Work required
Set each entry down exactly as written.

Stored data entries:
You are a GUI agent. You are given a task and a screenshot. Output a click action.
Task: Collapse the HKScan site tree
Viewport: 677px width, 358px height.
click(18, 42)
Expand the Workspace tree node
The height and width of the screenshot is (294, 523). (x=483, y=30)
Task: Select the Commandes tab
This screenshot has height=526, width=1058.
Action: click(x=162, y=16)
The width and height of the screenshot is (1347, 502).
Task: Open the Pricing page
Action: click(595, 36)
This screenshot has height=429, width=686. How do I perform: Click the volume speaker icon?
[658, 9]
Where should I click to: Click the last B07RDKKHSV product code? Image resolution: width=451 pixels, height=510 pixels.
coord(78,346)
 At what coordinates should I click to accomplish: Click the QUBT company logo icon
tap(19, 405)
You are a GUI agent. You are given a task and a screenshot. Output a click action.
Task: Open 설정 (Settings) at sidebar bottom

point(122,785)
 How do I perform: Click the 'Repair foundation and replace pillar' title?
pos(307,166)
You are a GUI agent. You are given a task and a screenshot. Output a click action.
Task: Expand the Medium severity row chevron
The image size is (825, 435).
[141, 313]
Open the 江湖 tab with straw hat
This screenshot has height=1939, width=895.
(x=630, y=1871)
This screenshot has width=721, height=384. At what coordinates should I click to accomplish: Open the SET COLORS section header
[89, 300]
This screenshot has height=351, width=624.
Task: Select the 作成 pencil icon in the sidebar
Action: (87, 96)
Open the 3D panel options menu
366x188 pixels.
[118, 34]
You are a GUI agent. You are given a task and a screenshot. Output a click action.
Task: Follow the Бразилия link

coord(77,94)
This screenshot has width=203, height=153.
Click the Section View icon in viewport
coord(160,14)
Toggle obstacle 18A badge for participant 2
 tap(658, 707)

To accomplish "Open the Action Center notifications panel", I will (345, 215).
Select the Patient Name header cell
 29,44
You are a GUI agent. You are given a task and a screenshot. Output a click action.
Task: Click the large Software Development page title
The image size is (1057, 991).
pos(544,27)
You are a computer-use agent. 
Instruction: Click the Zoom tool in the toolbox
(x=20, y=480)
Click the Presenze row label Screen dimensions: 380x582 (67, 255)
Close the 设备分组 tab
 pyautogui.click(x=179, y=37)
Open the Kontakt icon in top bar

Result of this exercise
You are a GUI agent. You are given a task and a screenshot. Output a click action.
Task: Collapse the HKScan site tree
Viewport: 677px width, 358px height.
click(18, 42)
Expand the Workspace tree node
The height and width of the screenshot is (294, 523). (x=483, y=30)
Task: Select the Commandes tab
This screenshot has height=526, width=1058.
Action: click(x=162, y=16)
The width and height of the screenshot is (1347, 502).
Task: Open the Pricing page
Action: click(595, 36)
This screenshot has height=429, width=686. How do I perform: Click the volume speaker icon?
[658, 9]
Where should I click to: Click the last B07RDKKHSV product code? Image resolution: width=451 pixels, height=510 pixels.
coord(78,346)
 At what coordinates should I click to accomplish: Click the QUBT company logo icon
tap(19, 405)
You are a GUI agent. You are given a task and a screenshot. Output a click action.
Task: Open 설정 (Settings) at sidebar bottom

point(122,785)
 How do I perform: Click the 'Repair foundation and replace pillar' title?
pos(307,166)
You are a GUI agent. You are given a task and a screenshot. Output a click action.
Task: Expand the Medium severity row chevron
The image size is (825, 435).
[141, 313]
Open the 江湖 tab with straw hat
This screenshot has height=1939, width=895.
(x=630, y=1871)
This screenshot has width=721, height=384. At what coordinates should I click to accomplish: Open the SET COLORS section header
[89, 300]
This screenshot has height=351, width=624.
Task: Select the 作成 pencil icon in the sidebar
Action: (87, 96)
Open the 3D panel options menu
366x188 pixels.
[118, 34]
You are a GUI agent. You are given a task and a screenshot. Output a click action.
Task: Follow the Бразилия link

coord(77,94)
This screenshot has width=203, height=153.
Click the Section View icon in viewport
coord(160,14)
Toggle obstacle 18A badge for participant 2
 tap(658, 707)

To accomplish "Open the Action Center notifications panel", I will (345, 215).
Select the Patient Name header cell
 29,44
You are a GUI agent. You are given a task and a screenshot. Output a click action.
Task: Click the large Software Development page title
The image size is (1057, 991).
pos(544,27)
You are a computer-use agent. 
Instruction: Click the Zoom tool in the toolbox
(x=20, y=480)
Click the Presenze row label Screen dimensions: 380x582 (67, 255)
Close the 设备分组 tab
 pyautogui.click(x=179, y=37)
Open the Kontakt icon in top bar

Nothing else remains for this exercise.